Newsreader George Alagiah said he is "determined to come back" as his agent confirmed the presenter is dealing with a "further spread of cancer" and is to take a break from broadcasting.

The TV journalist, 65, was diagnosed with bowel cancer in April 2014 and again in December 2017. In 2020, he also contracted COVID-19 but said living with cancer had helped him get through it.

Alagiah had been back on television on the BBC News At Six programme following his previous treatment, after taking time off air.

Now, his agent has said in a statement that he "is to take a break from studio duties to deal with a further spread of cancer" and will undergo chemotherapy and radiotherapy.
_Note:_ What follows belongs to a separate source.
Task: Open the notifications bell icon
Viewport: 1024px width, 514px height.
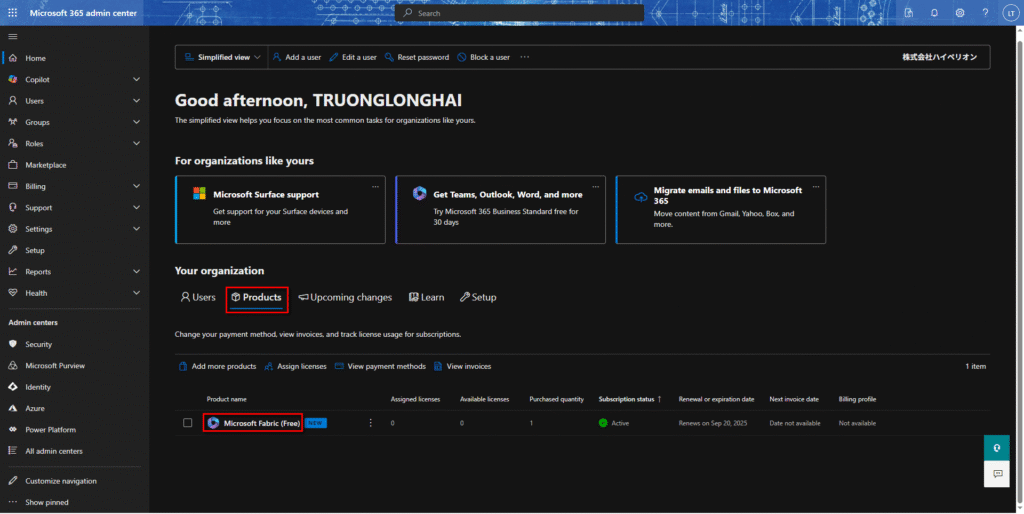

She said: "He was first diagnosed with stage 4 bowel cancer in April 2014. In a letter to colleagues in the newsroom Mr Alagiah said his medical team had decided to hit the new tumour 'hard and fast'.

"He is due to undergo a combination of chemotherapy and radiotherapy over the next few months.

"He added that working on the programme 'has kept me sane over the last few years' and 'I'm determined to come back'."

Alagiah, a British journalist who was born in Sri Lanka, underwent 17 rounds of chemotherapy to treat his advanced bowel cancer in 2014.

He returned to presenting duties in 2015 and said he was a "richer person" following his diagnosis. However, the cancer returned in December 2017 and the presenter underwent further treatment before once again returning to work.

He then had to take time off again as the pandemic hit in 2020, but went on to contract COVID-19.

Speaking about his coronavirus diagnosis to BBC News At Six's Sophie Raworth, he said: "I don't want to trivialise because I seem to have had a mild dose, but actually, the very fact that we (cancer patients) are living with cancer I think gives us an edge.

"We've confronted those difficult, dark moments in our life. And in some ways, I think that we, those of us living with cancer, are stronger because we kind of know what it is like to go into something where the outcomes are uncertain.

"And I certainly feel that having had that experience, in my case six years as a cancer patient, I went into this feeling actually quite strong, if I can live with cancer, I can certainly live with COVID-19."